La psiche dei personaggi costituisce il nucleo della vicenda. Una psiche debole e disturbata che non porterà a niente di buono.
McGrath è riuscito a descrivere in maniera impeccabile il dolore dell’anima. Un dolore che sono riuscita a provare, una sofferenza che mi ha permesso di empatizzare col protagonista, pur non condividendo la sua perversione.
Edward Haggard è la dimostrazione che il dolore dell’anima può essere estremamente invalidante, riuscendo addirittura a manifestarsi sul piano fisico. Il dolore viene personificato, il dolore, in questo caso, ha un nome.
Chi ha già letto altro di McGrath non troverà difficoltà nel riconoscere tratti tipici del suo stile. Per chi invece ancora non lo conoscesse, un consiglio: non iniziate da questo libro, potrebbe darvi un’impressione sbagliata della scrittura dell’autore.
Non si tratta di un libro facile. A tratti è crudo e violento, soprattutto nel finale. Per molte delle pagine che lo compongono avrete sicuramente la sensazione di non capire nulla, ma vi assicuro che poi capirete.
Ho vissuto la lettura di questo libro come se stessi costruendo un puzzle. E’ come se l’autore mi avesse messo difronte i pezzi centrali del puzzle e mi avesse chiesto di iniziare da questi, arrivando ai contorni soltanto successivamente. Un’impresa ardua senza dubbio, ma non impossibile.
Probabilmente sta proprio in questo la bravura di McGrath: riuscire a creare una storia da un piccolo dettaglio che, inizialmente, vi sembrerà insignificante.
Avrete notato che non vi ho detto praticamente nulla della trama.
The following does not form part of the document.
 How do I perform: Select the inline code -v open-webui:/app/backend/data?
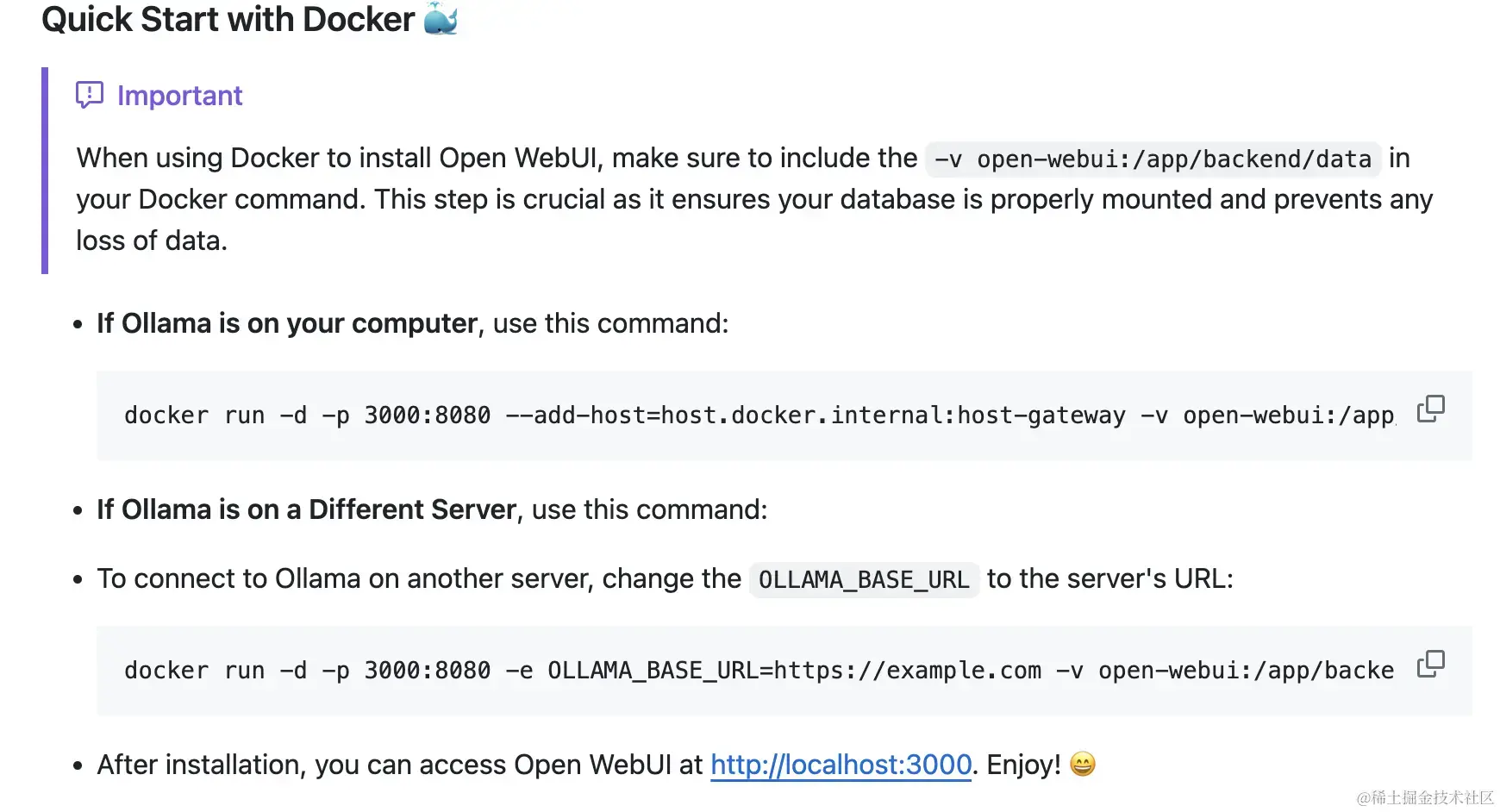coord(1153,159)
Il fatto è che, essendo un romanzo piuttosto breve (208 pagine), rischierei di guastare il piacere della lettura. E’ un libro talmente carico, intenso e imprevedibile che dire qualsiasi altra cosa sarebbe un guaio. A mio parere è un libro da costruire, pagina dopo pagina. Niente è lasciato al caso, alla fine tutto avrà un senso.